As children prepare to return to school for the new public school year, they will see some changes after legislation passed in the 2023 legislative session.
These include the K-12 Plus program which adds more learning time for students, teacher pay increases, universal free healthy meals and the new Office of Special Education under the New Mexico Public Education Department.
“We’ve made great strides in the last year to reinforce the hard work educators across New Mexico already do in the classroom,” Gov. Michelle Lujan Grisham said in a press release. “The changes everyone will see as they enter classrooms this month are designed to support students, teachers, administrators and parents, bolster the effort to improve test outcomes, and put New Mexico on the map as a national leader in the education movement centered on students.”
These changes come new laws passed during the legislative session earlier this year.
HB 130 increases annual minimum classroom hours to 1,140. The legislation also encourages school districts to provide students with more learning opportunities such as after-school and summer school programs, tutoring and career technical education.
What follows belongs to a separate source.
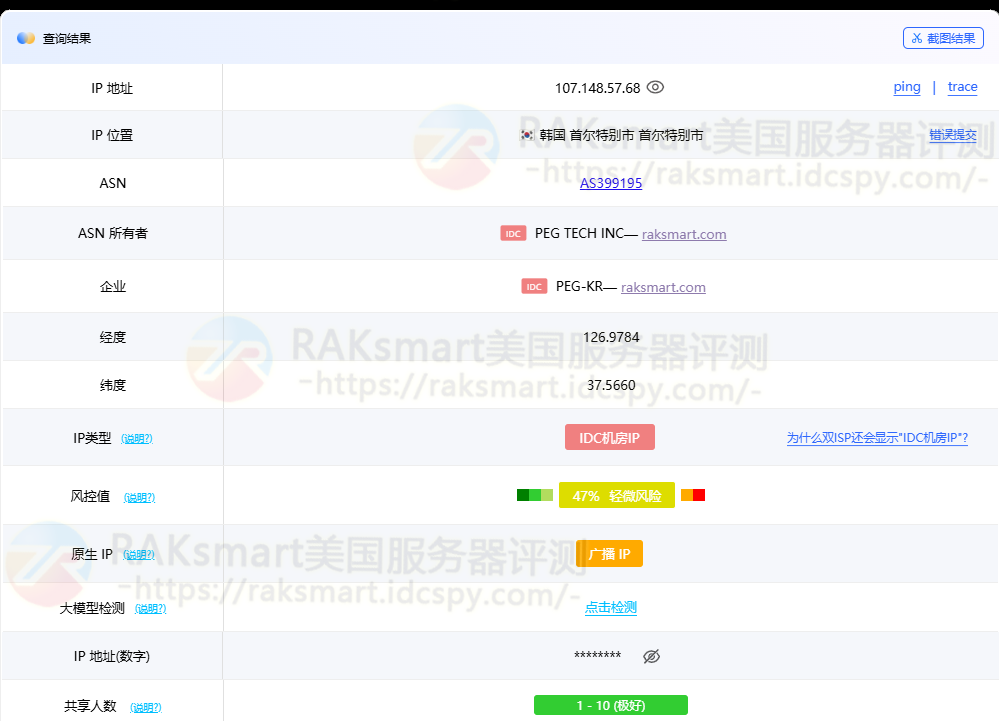Toggle eye icon beside 107.148.57.68

tap(655, 88)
The bill also includes time for teachers to use for professional development.
HB 127 increases minimum educational assistant pay to $25,000 per year. Grants were set up in December 2022 through the Early Education and Care Department to help pre-k teachers financially and professionally. Teacher pay increased by an average of 20 percent.
SB 4 established the Healthy Hunger-Free Students Bill of Rights that provides free breakfasts and lunches to all K-12 students beginning in the 2023-2024 school year.
Also established in time for the 23-24 school year was the Office of Special Education.Lujan Grisham created the office under the PED and is expected to support “more effective and timely services by requiring special education professional development for a broader range of education professionals, better coordinating special education across state agencies, more actively promoting recruitment and retention of special educators, improving state accountability and oversight, and ensuring more consistent, statewide data collection,” the governor’s office news release states.